I find myself coaching others more about their creative path and what it is they’re working on with the additional time they find themselves having. There has never been a better time to be a creator, out there making things for your people. There has also never been a better time to make a good living as a creator. There has never been a better time to be a disciplined creator, either. Consistent discipline gets rewarded both internally and externally.
The unfortunate part I find is that so few people believe in themselves and in their abilities to figure out their contribution toward their own creative output that they are stymied out of the gate. Or, they start and promptly sputter. It seems that building early momentum is rather difficult. Well, it is. You just have to keep after it! Quantity of output is far more important than self-judging quality, especially early on. But even later on with experience, you learn that what you think about the thing isn’t nearly as important. It just is what you created / wrote / shot / edited / crafted / acted / sang / threw that day. It was just a part of the discipline that you committed yourself to. And now, here you are.
The other unfortunately easy part is falling out of the Creative routine. It seems when we get too busy, cutting back or cutting entirely our creative routine / hobby / actions is the easiest (and most unfortunate) place to cut. When you get super busy, your creative actions and discipline are even more important. Here’s how important I think your creative actions and discipline are to your day:
Cut out something else.
Cut anything else but your creative daily actions. I say this because we need you and your outputs at your best, most fluid, most connected self. And your discipline is what will keep you on the creative path — the doing. Not, “I don’t have time for that.” Not, “That’s just not me any more.” Not, “My spouse thinks this is silly, so I’m quitting because no one supports me in this.” Like rehearsing, if people think you are crazy, you’re on the right path. Normal people never rehearse. Creative people rehearse All The Time. We are always practicing. Always. Why would normal people ever understand that?
We don’t celebrate being weird enough here. I think we’re getting better, but we don’t celebrate weird enough. Weird ought to be celebrated because weird is interesting and weird solves problems. Weird also creates extraordinary things that normal likes, things normal never would have created.

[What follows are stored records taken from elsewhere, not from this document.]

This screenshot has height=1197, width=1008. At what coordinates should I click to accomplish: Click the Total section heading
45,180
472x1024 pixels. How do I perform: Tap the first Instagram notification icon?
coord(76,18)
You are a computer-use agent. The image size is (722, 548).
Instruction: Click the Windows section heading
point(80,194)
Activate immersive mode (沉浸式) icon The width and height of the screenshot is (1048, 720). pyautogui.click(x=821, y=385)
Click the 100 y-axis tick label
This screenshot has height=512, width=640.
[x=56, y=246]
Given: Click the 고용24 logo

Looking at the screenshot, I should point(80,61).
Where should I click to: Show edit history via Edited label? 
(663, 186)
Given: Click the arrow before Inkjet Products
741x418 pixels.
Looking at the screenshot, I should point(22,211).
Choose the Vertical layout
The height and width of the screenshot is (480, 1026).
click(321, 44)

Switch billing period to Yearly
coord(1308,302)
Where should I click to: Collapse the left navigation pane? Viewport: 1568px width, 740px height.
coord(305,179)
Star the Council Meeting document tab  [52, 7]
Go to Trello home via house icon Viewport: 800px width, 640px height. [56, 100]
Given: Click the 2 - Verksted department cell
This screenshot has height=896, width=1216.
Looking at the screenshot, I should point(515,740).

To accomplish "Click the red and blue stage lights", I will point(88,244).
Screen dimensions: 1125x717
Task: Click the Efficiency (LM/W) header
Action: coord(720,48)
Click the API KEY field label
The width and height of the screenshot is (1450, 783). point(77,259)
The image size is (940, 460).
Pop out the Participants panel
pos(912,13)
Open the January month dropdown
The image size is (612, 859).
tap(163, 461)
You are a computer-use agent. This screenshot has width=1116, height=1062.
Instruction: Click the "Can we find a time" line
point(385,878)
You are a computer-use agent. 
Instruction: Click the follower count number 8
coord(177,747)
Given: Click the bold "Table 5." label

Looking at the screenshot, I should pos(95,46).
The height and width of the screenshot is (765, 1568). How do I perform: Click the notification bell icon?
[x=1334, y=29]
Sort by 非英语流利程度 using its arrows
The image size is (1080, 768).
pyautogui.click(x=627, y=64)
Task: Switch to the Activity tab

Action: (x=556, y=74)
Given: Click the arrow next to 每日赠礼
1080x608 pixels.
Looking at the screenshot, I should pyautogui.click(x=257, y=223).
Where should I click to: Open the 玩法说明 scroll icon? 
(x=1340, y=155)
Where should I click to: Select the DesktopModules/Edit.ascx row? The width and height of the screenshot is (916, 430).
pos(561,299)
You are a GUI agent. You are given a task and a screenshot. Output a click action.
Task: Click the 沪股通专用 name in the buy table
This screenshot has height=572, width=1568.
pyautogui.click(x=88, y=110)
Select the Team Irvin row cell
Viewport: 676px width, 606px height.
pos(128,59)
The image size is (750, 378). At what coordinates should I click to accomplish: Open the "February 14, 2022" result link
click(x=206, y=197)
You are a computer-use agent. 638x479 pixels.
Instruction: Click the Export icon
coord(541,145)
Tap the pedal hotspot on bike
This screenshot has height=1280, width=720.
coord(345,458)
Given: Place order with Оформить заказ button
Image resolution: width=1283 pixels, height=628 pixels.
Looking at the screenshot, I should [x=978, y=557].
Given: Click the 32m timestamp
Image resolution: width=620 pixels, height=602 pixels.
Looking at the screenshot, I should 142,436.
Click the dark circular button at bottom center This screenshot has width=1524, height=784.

Some people are scared of weird because they don’t understand it or it is just too “out there,” too different from normal. Weird is simply another self-expression, something artistic, a different form of being and thinking. For the problems of the world today, we need more weird! We need more weird creations, more weird thoughts, more weird connections, and more weird emotions expressed through art.
Note, you can look “normal” and still be weird, having weird thoughts and strange creations. This scares a lot of normal because they won’t want people to know what they’re really thinking and perhaps what they’re really working on behind closed doors. If we were to celebrate being weird more, normal wouldn’t be so closeted and so cloistered. It would be better off, more expressive, more public, a better problem-solver. Peoples’ thinking would be better, even more expressive, more honest. We’d be getting after it!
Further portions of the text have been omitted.